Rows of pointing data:
▬▬▬▬▬▬
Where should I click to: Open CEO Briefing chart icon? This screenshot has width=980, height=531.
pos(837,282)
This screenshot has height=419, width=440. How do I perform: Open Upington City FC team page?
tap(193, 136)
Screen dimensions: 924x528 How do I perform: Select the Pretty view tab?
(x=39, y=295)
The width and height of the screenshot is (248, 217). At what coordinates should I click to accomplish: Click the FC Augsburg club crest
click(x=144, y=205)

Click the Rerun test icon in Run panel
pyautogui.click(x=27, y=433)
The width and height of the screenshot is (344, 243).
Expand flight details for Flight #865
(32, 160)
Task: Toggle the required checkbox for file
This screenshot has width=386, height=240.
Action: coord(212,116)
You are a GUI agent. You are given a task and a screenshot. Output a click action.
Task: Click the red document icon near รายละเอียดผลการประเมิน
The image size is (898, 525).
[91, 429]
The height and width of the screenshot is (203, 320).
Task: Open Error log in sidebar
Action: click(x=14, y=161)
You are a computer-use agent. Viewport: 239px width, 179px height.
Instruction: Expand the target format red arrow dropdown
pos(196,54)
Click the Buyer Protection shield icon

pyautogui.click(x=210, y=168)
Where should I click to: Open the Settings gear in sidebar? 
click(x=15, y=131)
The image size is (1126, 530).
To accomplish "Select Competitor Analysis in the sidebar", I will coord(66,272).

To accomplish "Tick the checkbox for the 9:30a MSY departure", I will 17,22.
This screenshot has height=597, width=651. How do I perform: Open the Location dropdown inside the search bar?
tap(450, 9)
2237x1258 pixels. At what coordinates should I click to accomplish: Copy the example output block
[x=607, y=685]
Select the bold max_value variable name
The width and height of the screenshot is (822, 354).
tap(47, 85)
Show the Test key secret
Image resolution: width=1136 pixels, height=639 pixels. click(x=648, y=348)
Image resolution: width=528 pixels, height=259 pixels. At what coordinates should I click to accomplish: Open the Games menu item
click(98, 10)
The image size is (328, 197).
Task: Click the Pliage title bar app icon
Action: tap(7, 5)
▬▬▬▬▬▬
Exercise instructions
Reproduce the entire listing, substituting "Where do I click to" for "Where should I click to" in every instance and leaving all other text unchanged.

Exercise result
Where do I click to: Open CEO Briefing chart icon? This screenshot has width=980, height=531.
pos(837,282)
This screenshot has height=419, width=440. How do I perform: Open Upington City FC team page?
tap(193, 136)
Screen dimensions: 924x528 How do I perform: Select the Pretty view tab?
(x=39, y=295)
The width and height of the screenshot is (248, 217). At what coordinates should I click to accomplish: Click the FC Augsburg club crest
click(x=144, y=205)

Click the Rerun test icon in Run panel
pyautogui.click(x=27, y=433)
The width and height of the screenshot is (344, 243).
Expand flight details for Flight #865
(32, 160)
Task: Toggle the required checkbox for file
This screenshot has width=386, height=240.
Action: coord(212,116)
You are a GUI agent. You are given a task and a screenshot. Output a click action.
Task: Click the red document icon near รายละเอียดผลการประเมิน
The image size is (898, 525).
[91, 429]
The height and width of the screenshot is (203, 320).
Task: Open Error log in sidebar
Action: click(x=14, y=161)
You are a computer-use agent. Viewport: 239px width, 179px height.
Instruction: Expand the target format red arrow dropdown
pos(196,54)
Click the Buyer Protection shield icon

pyautogui.click(x=210, y=168)
Where do I click to: Open the Settings gear in sidebar? 
click(x=15, y=131)
The image size is (1126, 530).
To accomplish "Select Competitor Analysis in the sidebar", I will coord(66,272).

To accomplish "Tick the checkbox for the 9:30a MSY departure", I will 17,22.
This screenshot has height=597, width=651. How do I perform: Open the Location dropdown inside the search bar?
tap(450, 9)
2237x1258 pixels. At what coordinates should I click to accomplish: Copy the example output block
[x=607, y=685]
Select the bold max_value variable name
The width and height of the screenshot is (822, 354).
tap(47, 85)
Show the Test key secret
Image resolution: width=1136 pixels, height=639 pixels. click(x=648, y=348)
Image resolution: width=528 pixels, height=259 pixels. At what coordinates should I click to accomplish: Open the Games menu item
click(98, 10)
The image size is (328, 197).
Task: Click the Pliage title bar app icon
Action: tap(7, 5)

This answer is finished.